Orinda’s 76 Station to Feature County’s Second Hydrogen Fueling Pump

(Andrea Madison, Photographer)
The Orinda Union 76 gas station, located at 67 Moraga Way, is set to join FirstElement Fuel, Inc.’s current operating network of 11 hydrogen-fueling stations in the Bay Area.

    On Aug. 9, Orinda Planning Commission voted to approve a project proposing the addition of an above ground hydrogen-fueling tank to the city’s Union 76 Station, located at 67 Moraga Way.
    The new tank and equipment are set to replace eight parking spaces on the property. The update will also feature a new canopy with increased height to allow for hydrogen refueling trucks.
    While the height of the new station canopy will be higher than the existing structure, its area will remain the same, according to a condition of approval named in the recent planning commission staff report. The canopy will also be free from illuminated signage and edges, with the new signage remaining the same size as the current one.
    Fuel company FirstElement “have their big picture approval” for the placement of a hydrogen-fueling tank at the gas station, said Planning Director Drummond Buckley. The remaining details, including a building permit, will be handled through the building department and “maybe some state agencies,” he explained.
    “We consider it to be an expansion of the existing gas station. As such, it requires a commercial use permit,” Buckley said.
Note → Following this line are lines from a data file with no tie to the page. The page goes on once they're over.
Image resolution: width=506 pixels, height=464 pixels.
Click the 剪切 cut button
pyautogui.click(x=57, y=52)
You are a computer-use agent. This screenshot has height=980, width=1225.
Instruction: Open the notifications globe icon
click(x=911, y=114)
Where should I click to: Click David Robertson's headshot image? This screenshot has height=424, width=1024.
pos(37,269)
    The Moraga-Orinda Fire District (MOFD) approved the proposed facility in Nov. 2021, and the city building department will further review for compliance with the California Building Code.
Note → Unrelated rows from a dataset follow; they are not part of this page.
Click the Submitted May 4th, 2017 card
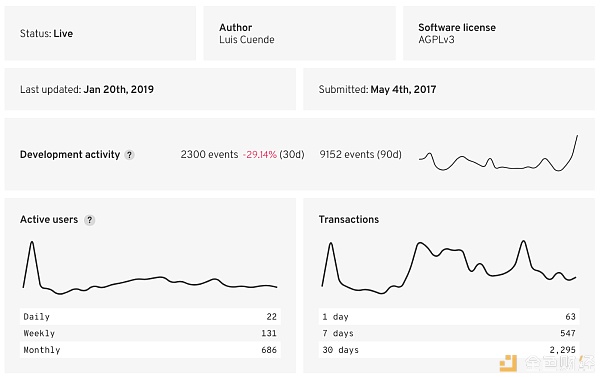Viewport: 600px width, 377px height. (449, 89)
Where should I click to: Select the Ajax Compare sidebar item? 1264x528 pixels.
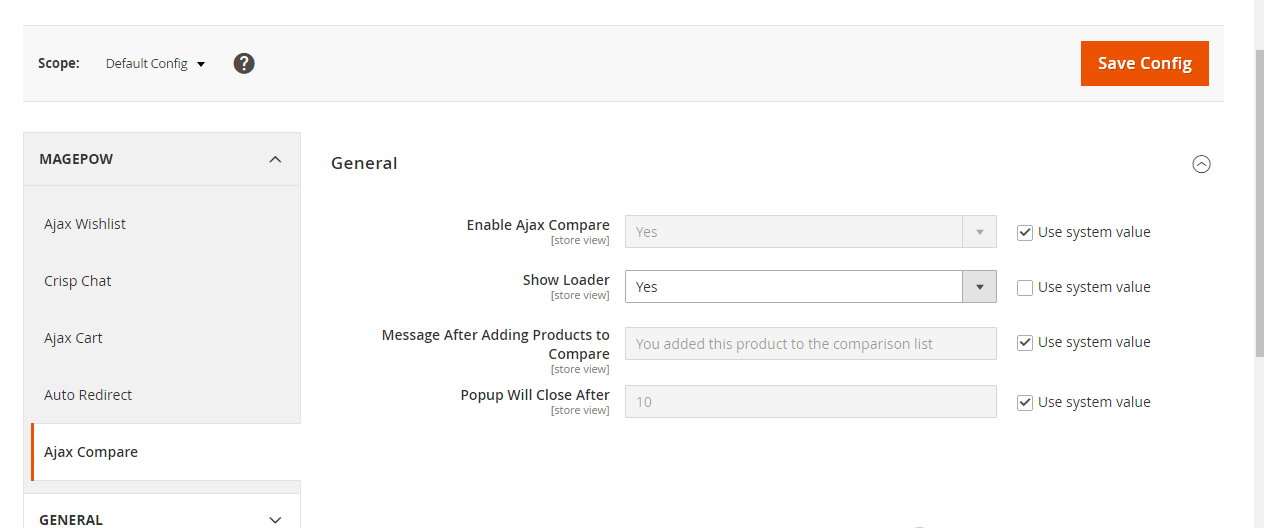pos(91,452)
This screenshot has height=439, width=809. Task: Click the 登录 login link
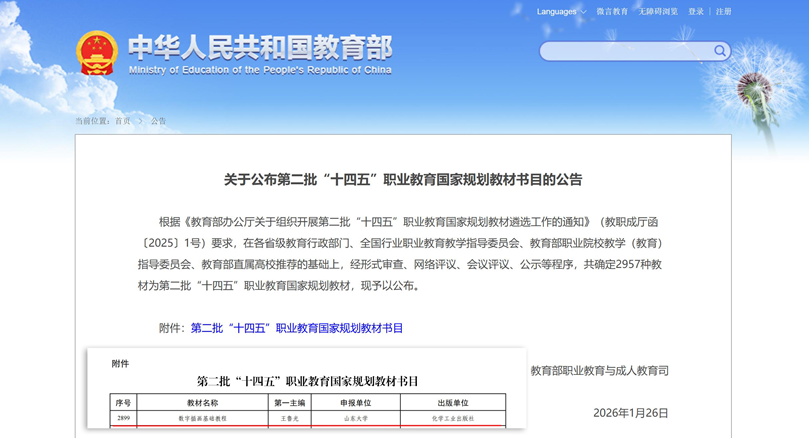[x=696, y=12]
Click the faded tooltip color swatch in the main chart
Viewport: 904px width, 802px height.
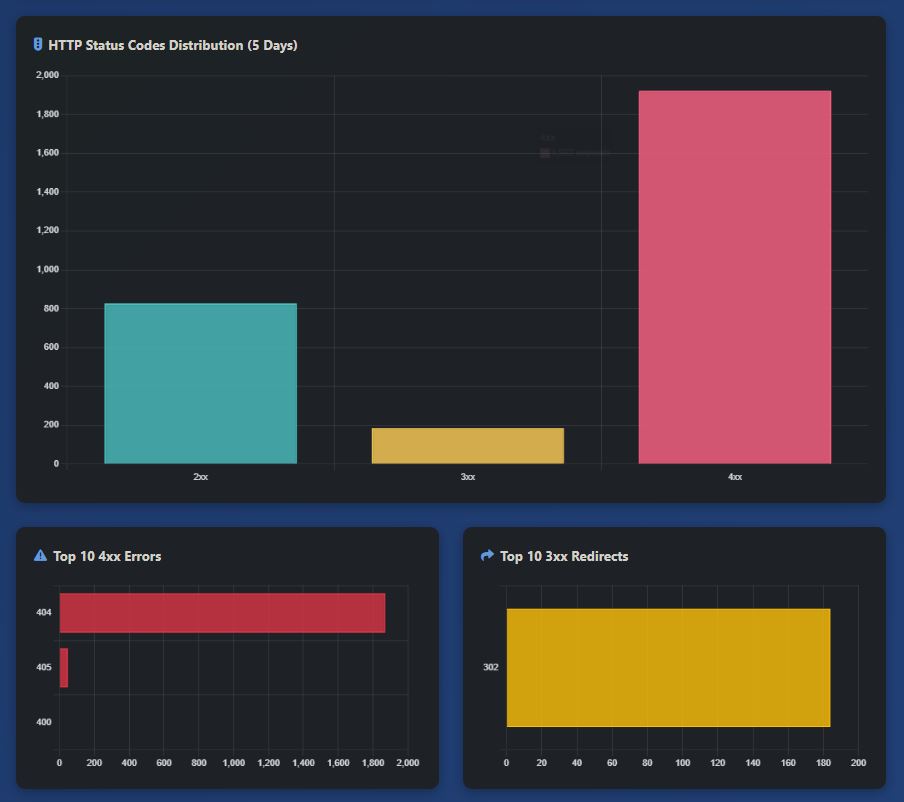545,153
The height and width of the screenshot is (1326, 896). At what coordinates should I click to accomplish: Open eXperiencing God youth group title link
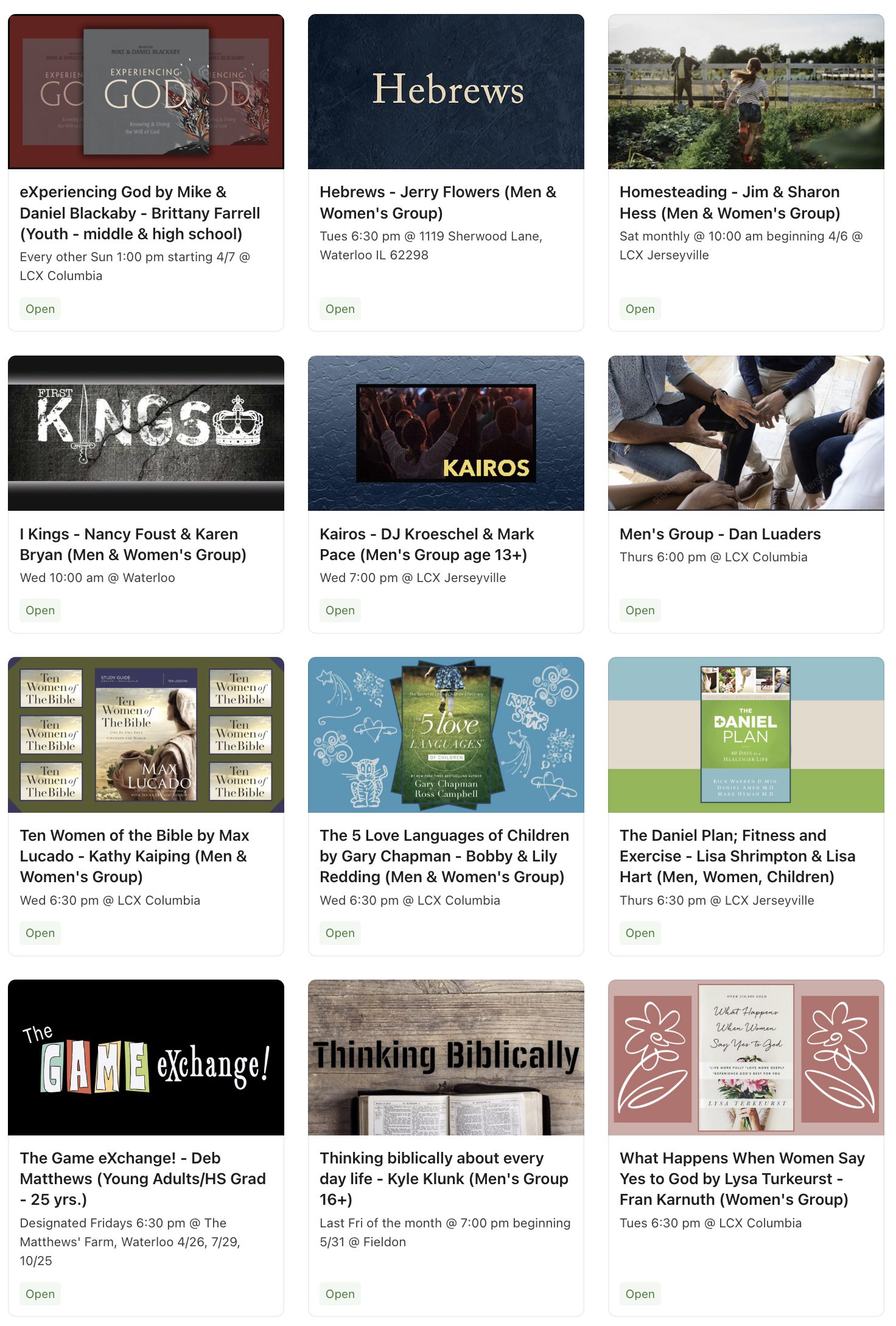click(x=140, y=213)
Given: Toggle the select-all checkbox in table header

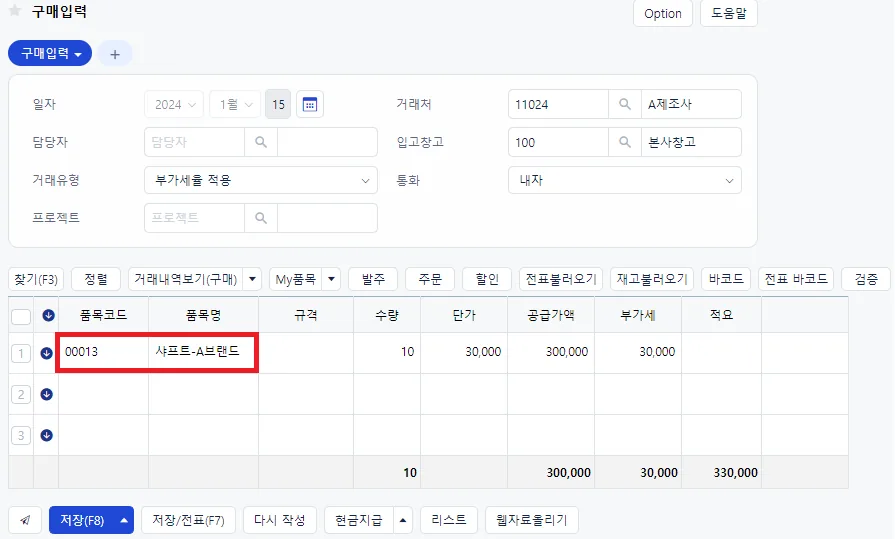Looking at the screenshot, I should tap(21, 316).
    Specific conditions for the project outlined by the planning commission include the requirement that onsite parking spaces only remain available to station customers and the specific mandate that a neutral color be assigned to the wall surrounding the hydrogen tank on the property. The planning commission, however, did not approve the applicant’s proposal of an artificial boxwood mat application to the wall around the hydrogen tank.
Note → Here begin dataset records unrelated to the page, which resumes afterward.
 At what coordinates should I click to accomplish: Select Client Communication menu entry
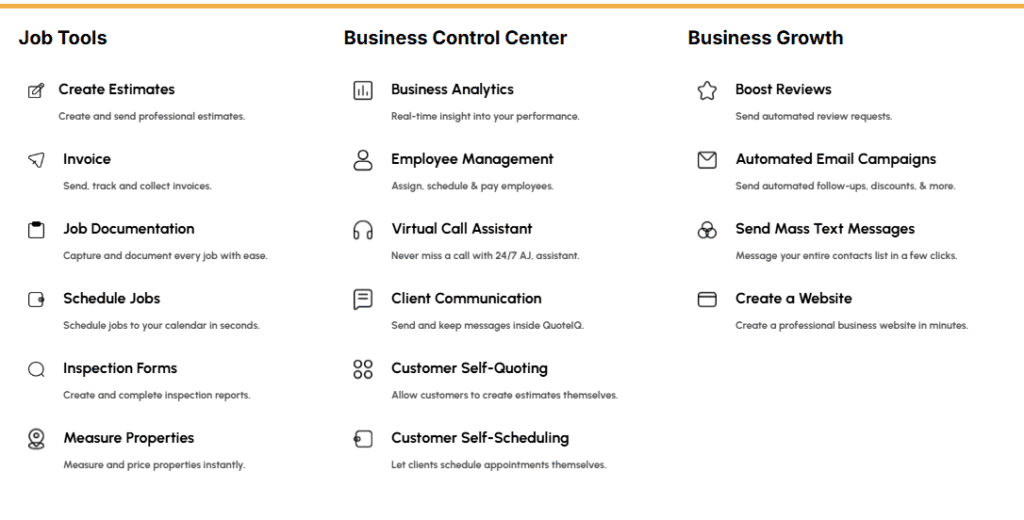466,299
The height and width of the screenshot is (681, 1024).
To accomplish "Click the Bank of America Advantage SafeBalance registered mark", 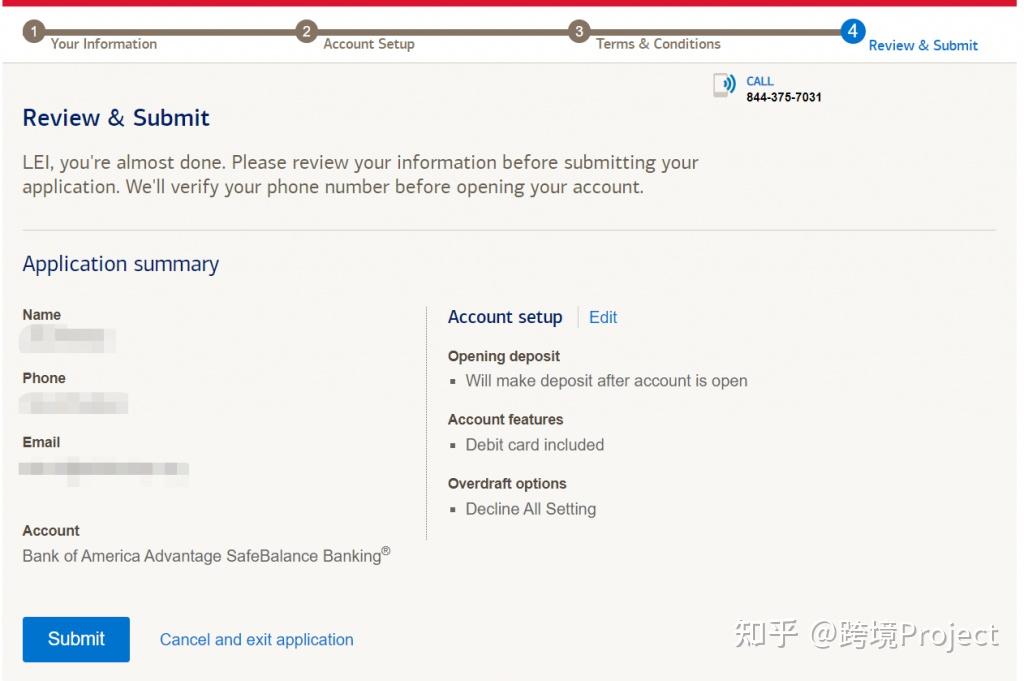I will point(388,550).
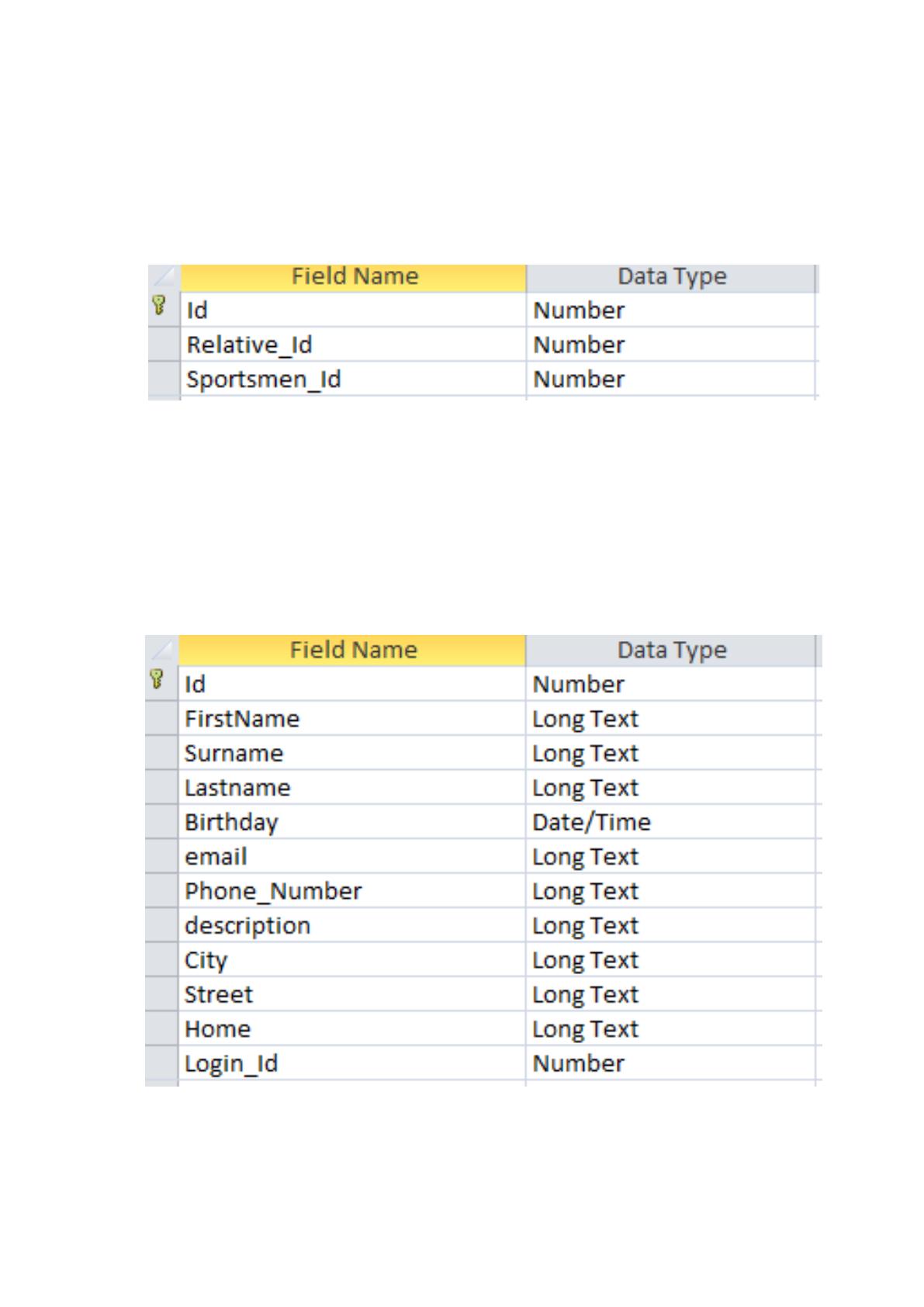Screen dimensions: 924x1307
Task: Click the City field name cell
Action: point(352,960)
    Also included in the planning commission staff report is the applicant’s proposal of street trees along the Moraga Way frontage, which would require approval from the city’s public works department.
    The City of Orinda received an application from the gas station owner and FirstElement for the addition in Dec. 2020, with the initial vent stack height exceeding the Downtown Commercial (DC) maximum building height of 35 feet and subsequently being reduced for compliance.
    Existing setback exceptions for the new canopy and tank will remain in place, as only the height of the structure will be increased to allow for hydrogen fueling vehicles.
    “We always look at the community first,” said Dr. Shane Stephens, principal and chief development officer of FirstElement Fuel, Inc.
    A founder of the True Zero fuel brand along with Joel Ewanick and Tim Brown, Stephens said the fuel company searches throughout the state for “good early adopter communities,” noting that Orinda possesses that quality with its population size and growth. Orinda’s status as a commuter city also factored into the decision to pursue a hydrogen-fueling station in the city, said Stephens.
    FirstElement Fuel, Inc., owner of the True Zero hydrogen fuel brand, was founded in 2013 and has partnered with the State of California and auto manufacturers Honda and Toyota to develop its fuel network. Its first station opened in late 2015. FirstElement’s network includes 11 operating Bay Area hydrogen-fueling stations with two under construction in the South Bay.
    While allowing people to gain access to True Zero hydrogen fuel across the state’s metropolitan areas is the company’s goal, another is “to build a statewide network that allows fuel cell vehicle customers to drive seamlessly throughout California,” according to their 
    The State of California and automakers collaborate with state agencies to identify adopter communities, said FirstElement’s Stephens. FirstElement, in the beginning of their development, targeted the Bay Area.
    The by-product from hydrogen consumption in a fuel cell vehicle is water vapor, “with zero harmful emissions,” as explained on the True Zero website. The fuel is also produced entirely from domestic resources.
    According to Stephens, there are around 14,000 hydrogen-powered cars in California, with roughly 60% of them in Southern California and 40% in the Bay Area.
    The overall process of the hydrogen tank project has been “smooth,” Stephens said, while also acknowledging that it has taken a lot of work behind the scenes to get the project ready.
    “The City of Orinda has been fantastic to work with,” said Stephens.